● **EXCERPT**
UMaine Gaining State-of-the-Art Magnetometer

Contact: Robert Meulenberg, (207) 581-2245 or Robert.meulenberg@umit.maine.edu

The University of Maine will by next summer have in place a state-of-the-art magnetometer with which it will be possible for faculty members in several science disciplines to perform high-resolution magnetic and electrical experiments.

The superconducting quantum interference device magnetometer, known as a SQUID magnetometer, will reach temperatures of 4 to 800 Kelvin (-450 to 980 degrees Fahrenheit) and magnetic field ranges of 0-7 Tesla (more than 200,000 times the magnetic field strength of the earth). UMaine’s instrument will be the only one of its kind in the state and one of few in New England.

The magnetometer will allow for sensitive experiments and analysis of materials such as nanoparticles, thin films, powders, wafers and single crystals, and will, for example, allow scientists to measure magnetic moments from samples that are one million times weaker than the magnetic signal from a piece of iron.

Purchase of the instrument is being made possible by a $391,000 grant from the National Science Foundation along with other funds from the office of UMaine’s vice president for research. The magnetometer will be housed at UMaine’s Laboratory for Surface Science and Technology (LASST), an interdisciplinary center that brings together faculty and student researchers from the departments of physics, chemistry, electrical and computer engineering, and chemical and biological engineering.

(Stored items)
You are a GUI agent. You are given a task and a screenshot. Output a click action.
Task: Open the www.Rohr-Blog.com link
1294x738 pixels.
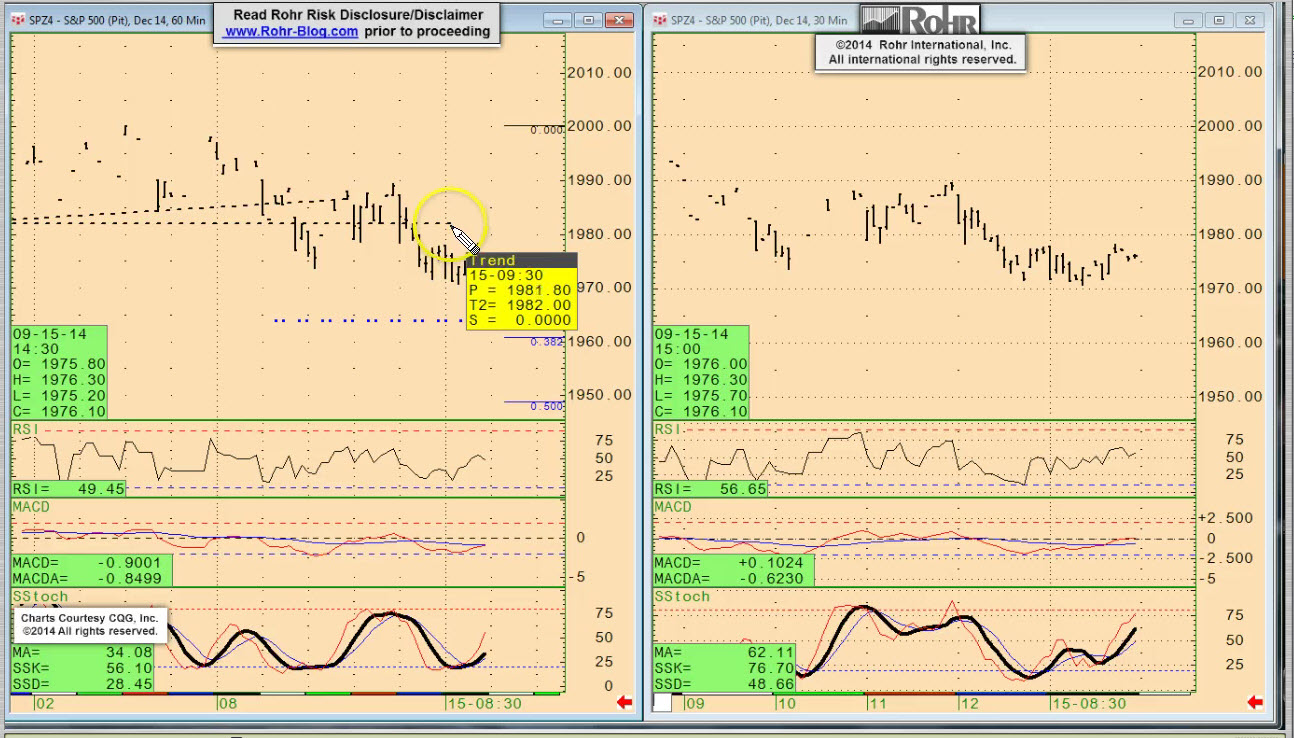(291, 31)
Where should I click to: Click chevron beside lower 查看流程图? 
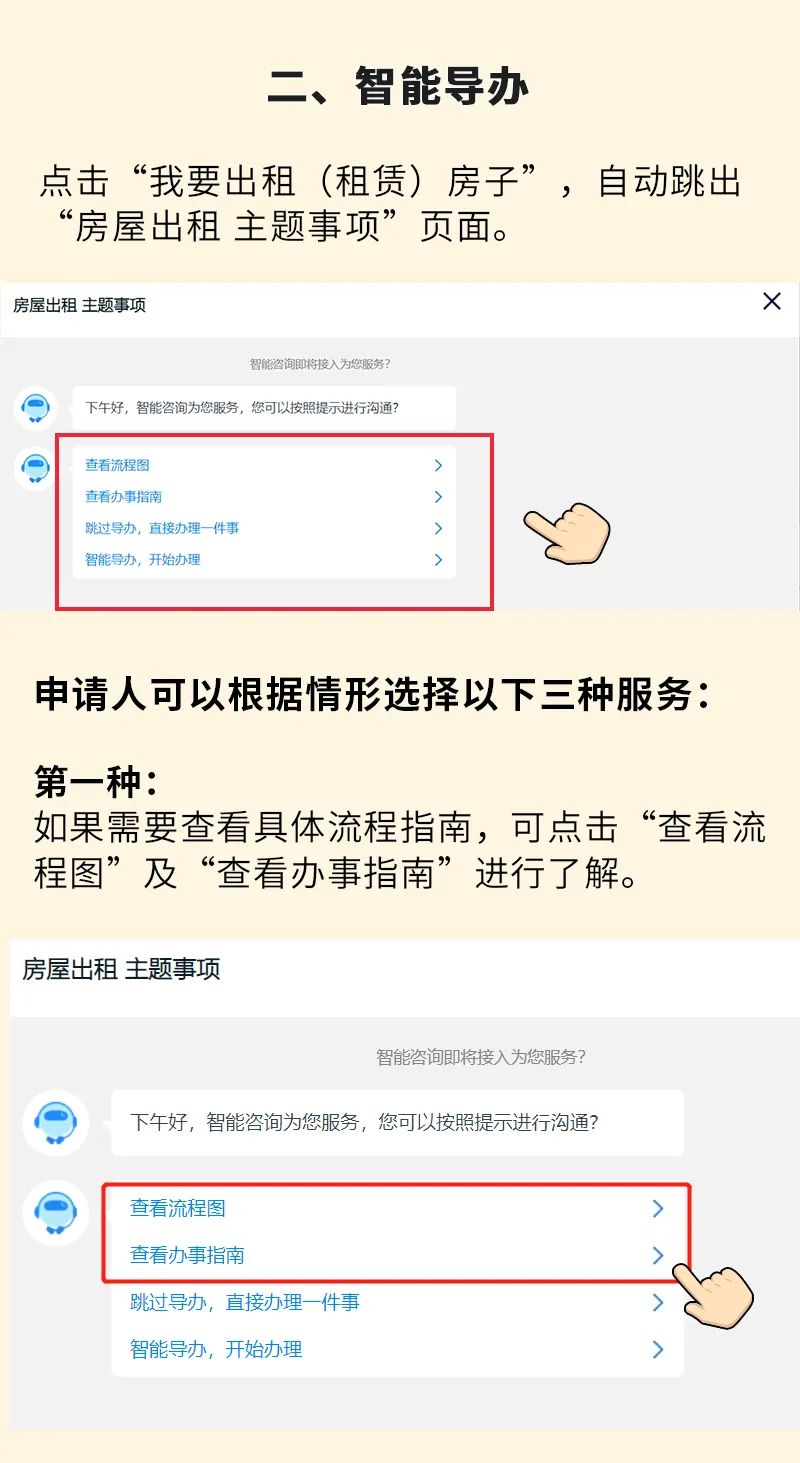click(658, 1208)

● **DESCRIPTION OF THE TASK**
According to the news release about the magnetometer, where will the instrument be housed? The stored items are separate material and have no connection to the text.

● **RESPONSE AREA**
It will be housed at UMaine's Laboratory for Surface Science and Technology (LASST).